Twisted Sister frontman Dee Snider recently spoke to Ultimate Guitar. Snider reflected on Twisted Sister’s induction into the Metal Hall of Fame, as well as the real reason behind the genre’s underappreciation.
Dee Snider talks about the Metal Hall of Fame
During the interview, the singer was asked about Twisted Sister’s induction into the Metal Hall of Fame, which only started five years ago. Here is what was said:
To me, it means that a group of people have gotten together and said, ‘Heavy metal needs to be recognized independently of the Rock and Roll Hall of Fame or any other establishments and that as a music form, it is worth recognizing.’ The Metal Hall of Fame only started five years ago, and they’ve been building it up since in terms of getting more people involved.
The reality is that they don’t have Metallica in there. And you might think, ‘How could Metallica not be one of the first nominations?’ Well, I’ll tell you why — because it’s a brand-new organization, and Metallica isn’t going to come to the event.
They’re not going to respond to the invitation, quite honestly. For larger bands to take notice, it’s got to become a ‘thing,’ so we need to support this vital movement as an important recognition of an art form.
Make no mistake – metal is an art form. It’s influential and incredibly important. When you go down the list of the greatest guitar players of all time in any field, it’s Jimi Hendrix, Eddie Van Halen, Jimmy Page, and Steve Vai, all guys from the hard rock or heavy metal circles.
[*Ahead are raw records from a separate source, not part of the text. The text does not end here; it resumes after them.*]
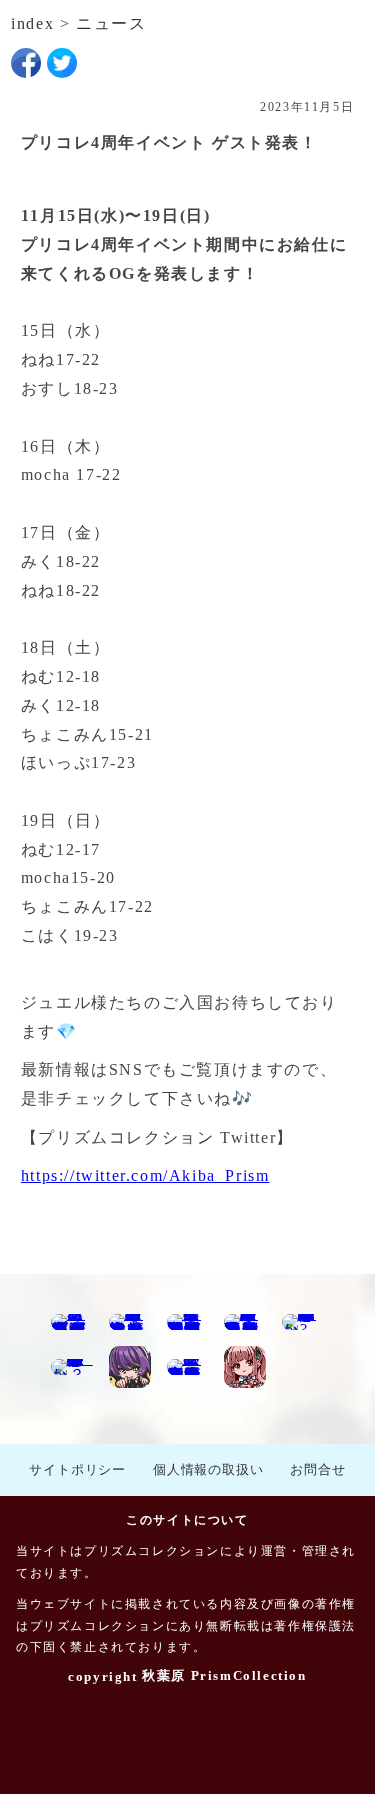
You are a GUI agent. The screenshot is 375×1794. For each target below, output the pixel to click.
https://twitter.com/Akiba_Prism (145, 1175)
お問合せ (317, 1469)
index (32, 23)
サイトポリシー (77, 1469)
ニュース (111, 23)
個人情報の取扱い (208, 1469)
So, to me, this is a fledgling organization that continues to carry the torch and recognize an underappreciated form of music, which is metal. They asked Twisted Sister to be a part of this, so we’re just adding to the grandeur of this important yet very new organization.
He was then asked why he thinks metal genre has been underappreciated, to which he replied:
I’m not hemming and hawing here or saying it’s you directly, but I blame the writers and journalists. They historically have f***ed over so many forms of music, changing their course forever. I’ve researched a whole hell of a lot of what I’m talking about, and let me tell you – it’s a dark web of shit. Journalists tend to trivialize music, want to nickname it, and then dismiss it as being a fad. It happened with blues, jazz, grunge, heavy metal, punk, and more. Now, remember these genre tags… These were not self-applied designations. Take ‘hair metal,’ for example; that was a name given to that form of rock music by a journalist who wanted to pigeonhole it into something.
I could go on, like with jazz, they called it that because they thought it was frivolous music and silly. And they labeled the blues the way they did because they felt the people playing it were whining and complaining. So, these were not names that the people who played this music applied when it first came out; it was done so by other people. And then we get to heavy metal, Led Zeppelin was called heavy metal, but they were not heavy metal. If you want to talk early metal, I mean, Black Sabbath was our heavy metal. So, it’s all bullshit.
Metal has been marginalized by writers for years, just like all other forms of music have been at some point or another. People don’t want to believe it’s real or has value, but it does. They call Iggy Pop punk music, but there are thousands of interviews where he denounces that. And then the grunge guys, man, the grunge bands hated the term ‘grunge’ because, to them, it was another instance of people relegating to music that wasn’t real. It was like, ‘You’re grunge music. You’re not real rock. You’re grunge rock.’
Dee Snider further asked to shares his thoughts if heavy metal has faced harsher scrutiny than most. He said:
It’s hard to say. I can say that when it first came out, which I guess would be when the first Sabbath and Zeppelin records came out, they were groundbreaking. But suddenly, these terms were being applied to them, which diminished what they were, who they were, what they were doing, and what they were achieving. I believe it starts with the dismissive nature of the press, and then people follow the lead of the journalists and make all sorts of stupid assumptions. Many people want to dismiss different kinds of music because I think it’s easier for them to do that rather than take it seriously and give it a chance. It’s easier for them to say, ‘Oh, it’s heavy metal. It must be this, or it must suck.’ Honestly, it’s silly, and I wish it would stop. But it never will.